---------- Material for this exercise ----------

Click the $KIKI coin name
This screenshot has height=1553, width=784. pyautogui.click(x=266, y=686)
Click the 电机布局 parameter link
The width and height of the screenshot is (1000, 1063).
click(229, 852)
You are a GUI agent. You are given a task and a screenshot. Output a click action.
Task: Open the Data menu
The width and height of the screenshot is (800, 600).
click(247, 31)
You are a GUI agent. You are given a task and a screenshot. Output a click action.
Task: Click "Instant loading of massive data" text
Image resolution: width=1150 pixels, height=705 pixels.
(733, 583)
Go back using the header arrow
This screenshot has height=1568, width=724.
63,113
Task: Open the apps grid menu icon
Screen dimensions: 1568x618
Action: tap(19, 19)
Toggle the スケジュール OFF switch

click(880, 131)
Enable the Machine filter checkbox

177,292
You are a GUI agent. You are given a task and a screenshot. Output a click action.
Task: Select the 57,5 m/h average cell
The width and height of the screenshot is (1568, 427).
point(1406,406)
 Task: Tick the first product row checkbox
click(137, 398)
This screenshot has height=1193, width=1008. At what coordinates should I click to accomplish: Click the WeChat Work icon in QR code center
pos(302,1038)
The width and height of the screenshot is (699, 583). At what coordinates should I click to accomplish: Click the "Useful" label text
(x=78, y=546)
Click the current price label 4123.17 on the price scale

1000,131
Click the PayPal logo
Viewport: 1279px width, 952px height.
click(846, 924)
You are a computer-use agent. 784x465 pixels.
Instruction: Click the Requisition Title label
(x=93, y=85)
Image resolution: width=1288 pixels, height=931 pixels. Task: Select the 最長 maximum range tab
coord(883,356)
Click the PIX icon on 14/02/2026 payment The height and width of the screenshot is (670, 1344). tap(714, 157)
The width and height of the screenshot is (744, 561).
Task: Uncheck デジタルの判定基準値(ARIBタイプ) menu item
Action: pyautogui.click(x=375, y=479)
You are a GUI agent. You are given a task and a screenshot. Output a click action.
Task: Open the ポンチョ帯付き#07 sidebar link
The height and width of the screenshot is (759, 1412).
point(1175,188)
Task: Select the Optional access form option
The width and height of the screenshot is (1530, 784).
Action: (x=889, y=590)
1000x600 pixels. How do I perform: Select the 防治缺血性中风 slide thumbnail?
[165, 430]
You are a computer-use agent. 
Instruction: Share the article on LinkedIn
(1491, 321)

----------

▸ **What is required**
The full set of entries must be restated exactly, with none omitted.

▸ **The answer**
Click the $KIKI coin name
This screenshot has height=1553, width=784. pyautogui.click(x=266, y=686)
Click the 电机布局 parameter link
The width and height of the screenshot is (1000, 1063).
click(229, 852)
You are a GUI agent. You are given a task and a screenshot. Output a click action.
Task: Open the Data menu
The width and height of the screenshot is (800, 600).
click(247, 31)
You are a GUI agent. You are given a task and a screenshot. Output a click action.
Task: Click "Instant loading of massive data" text
Image resolution: width=1150 pixels, height=705 pixels.
(733, 583)
Go back using the header arrow
This screenshot has height=1568, width=724.
63,113
Task: Open the apps grid menu icon
Screen dimensions: 1568x618
Action: tap(19, 19)
Toggle the スケジュール OFF switch

click(880, 131)
Enable the Machine filter checkbox

177,292
You are a GUI agent. You are given a task and a screenshot. Output a click action.
Task: Select the 57,5 m/h average cell
The width and height of the screenshot is (1568, 427).
point(1406,406)
 Task: Tick the first product row checkbox
click(137, 398)
This screenshot has height=1193, width=1008. At what coordinates should I click to accomplish: Click the WeChat Work icon in QR code center
pos(302,1038)
The width and height of the screenshot is (699, 583). At what coordinates should I click to accomplish: Click the "Useful" label text
(x=78, y=546)
Click the current price label 4123.17 on the price scale

1000,131
Click the PayPal logo
Viewport: 1279px width, 952px height.
click(846, 924)
You are a computer-use agent. 784x465 pixels.
Instruction: Click the Requisition Title label
(x=93, y=85)
Image resolution: width=1288 pixels, height=931 pixels. Task: Select the 最長 maximum range tab
coord(883,356)
Click the PIX icon on 14/02/2026 payment The height and width of the screenshot is (670, 1344). tap(714, 157)
The width and height of the screenshot is (744, 561).
Task: Uncheck デジタルの判定基準値(ARIBタイプ) menu item
Action: pyautogui.click(x=375, y=479)
You are a GUI agent. You are given a task and a screenshot. Output a click action.
Task: Open the ポンチョ帯付き#07 sidebar link
The height and width of the screenshot is (759, 1412).
point(1175,188)
Task: Select the Optional access form option
The width and height of the screenshot is (1530, 784).
Action: (x=889, y=590)
1000x600 pixels. How do I perform: Select the 防治缺血性中风 slide thumbnail?
[165, 430]
You are a computer-use agent. 
Instruction: Share the article on LinkedIn
(1491, 321)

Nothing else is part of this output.